# TEXTO PROPORCIONADO:

· · · ·

Autorretrato pintando
  Hay una escena memorable en La lección de pintura: cuando se revela la genialidad de Augusto, el pequeño protagonista. Es Aguiar, el farmacéutico del pueblo aficionado a la pintura, quien lo descubre, con una mezcla de estupor y de alegría. La escena del descubrimiento de un talento precoz se repite casi igual en La comedia del arte. Sólo que en ese caso es un pintor en decadencia el que descubre al niño más dotado: "Mostraba facilidad innata para encontrar el tono preciso, sus manos hábiles sabían oprimir lo justo los pomos y sin exagerar la cantidad, la hacía rendir. / Nada ensuciaba, no sobraba tampoco nada y los colores llevados a la tela, volvíanse imediatamente de pasta en manchas y éstas, superando la materia, se convertían en una nueva e increíble realidad. / No fueron sus amigos los que ese día lo sorprendieron experimentando por primera vez la interpretación de la naturaleza; fue el viejo Camondo que en su paseo matinal, desde lejos, identificó la convencional figura: un pintor ante el motivo." (Narrativa completa, p.405) (11)

  Creo que Couve debió reconocerse en ambos personajes: el artista frustrado y el genio precoz.(12) Se trata de una variante del tema romántico del doble, el doppelgängerque Freud asocia a lo siniestro, como en el cuento de Julio Cortázar "La flor amarilla", en el que un hombre conoce por casualidad a un niño en el que se han reproducido, de manera sólo un poco divergente, todas las vicisitudes de su vida. Volver simultáneos dos momentos sucesivos es una estrategia para obviar lo irreparable que implica el paso del tiempo. (13) Couve fue el niño precoz y es el pintor en decadencia. Siempre comentó que había renunciado a la pintura porque le parecía demasiado fácil.(14) Sin embargo, no tenía tantas dotes para la literatura como para la pintura. Estaba condenado a ser un escritor frustrado. Escribir le costaba enormemente. No sólo le era difícil, sino que implicaba como costo un agotador desgaste que no guarda siempre relación con los resultados. Pese al penoso esfuerzo que significaba para él la corrección de un libro, su estilo no es para nada perfecto. Eso confiere a su obra, sin embargo, una cierta dignidad de que carecen otras más 'logradas': "...yo ya no triunfé, declara Couve, pero es bonito no haber triunfado y me enamoré de eso también. (...) Todo el mundo está obligado al triunfo, pero yo descubrí que era mucho más difícil el fracaso. El fracaso total en que yo estoy es bien arduo de lograr, pero eso también trae, a mi juicio, importantes beneficios artísticos. El que triunfa cree que ha podido plasmar su talento que siempre retrocede ante esos esfuerzos. A mí me interesa ir del intento a la solución aunque sea fallida." (15)

· · · ·

# MATERIAL MOSTRADO:
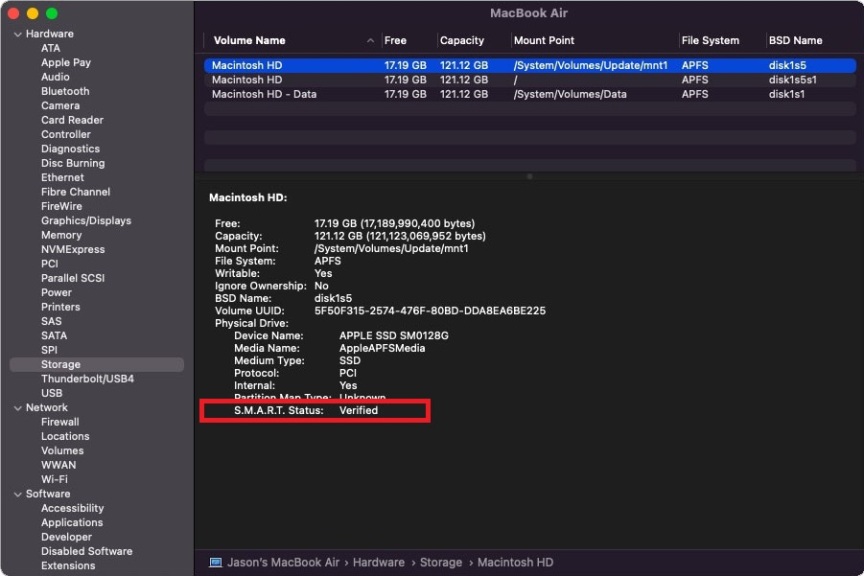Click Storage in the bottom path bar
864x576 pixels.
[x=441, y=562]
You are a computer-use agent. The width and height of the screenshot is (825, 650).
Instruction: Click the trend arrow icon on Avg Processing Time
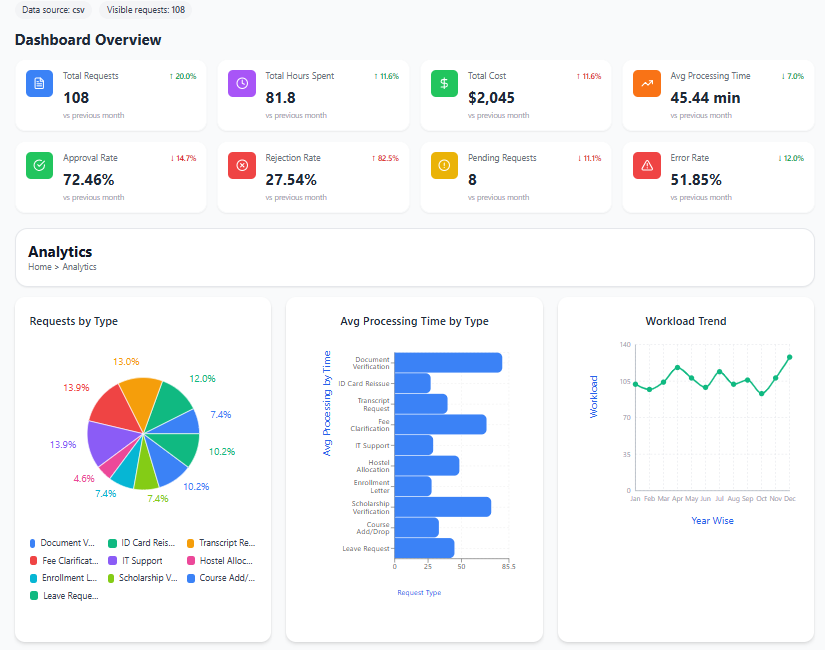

· · · ·

# OBJETIVO:
Por favor, continúa el texto sobre Couve y la pintura a partir de su última frase. No hace falta consultar el material.

# RESPUESTA:
  Hay numerosos cuadros de Couve en los que se retrata a sí mismo pintando. Se trata de un motivo clásico en pintura, que tiene en Las meninas de Velásquez uno de sus desarrollos más conocidos y logrados. No hay, sin embargo, personajes escritores en sus obras literarias que nos hicieran pensar en un "autorretrato escribiendo". Al contrario, los protagonistas de sus relatos suelen ser pintores o tener afición a la plástica, como si en cierto modo Couve no hubiera nunca conseguido verse a sí mismo verdaderamente en tanto que escritor. Tal vez hay algo en eso que caracteriza a la literatura: no podemos nunca describir la propia escena sino en otras, no podemos vernos a nosotros mismos reflejados en ella, nuestra imagen siempre huye, o aparece a pesar nuestro.

  (La mirada de Narciso, fascinada por sí misma, ensimismada, absorbida, hundida en su propia imagen. La mirada empantanada en el espejo. Por otra parte, esa ninfa que huye en el poema de Lihn -"No hay Narciso que valga"- nos enseña que, si se licúa el espejo, hay un punto de fuga, un momento en que la propia imagen se vuelve irreconocible porque da paso a otra cosa, a ese eco alterado, esa voz que repite nuestras palabras de manera de volverlas diferentes de sí mismas, ¿la figura del lector, de la lectora?)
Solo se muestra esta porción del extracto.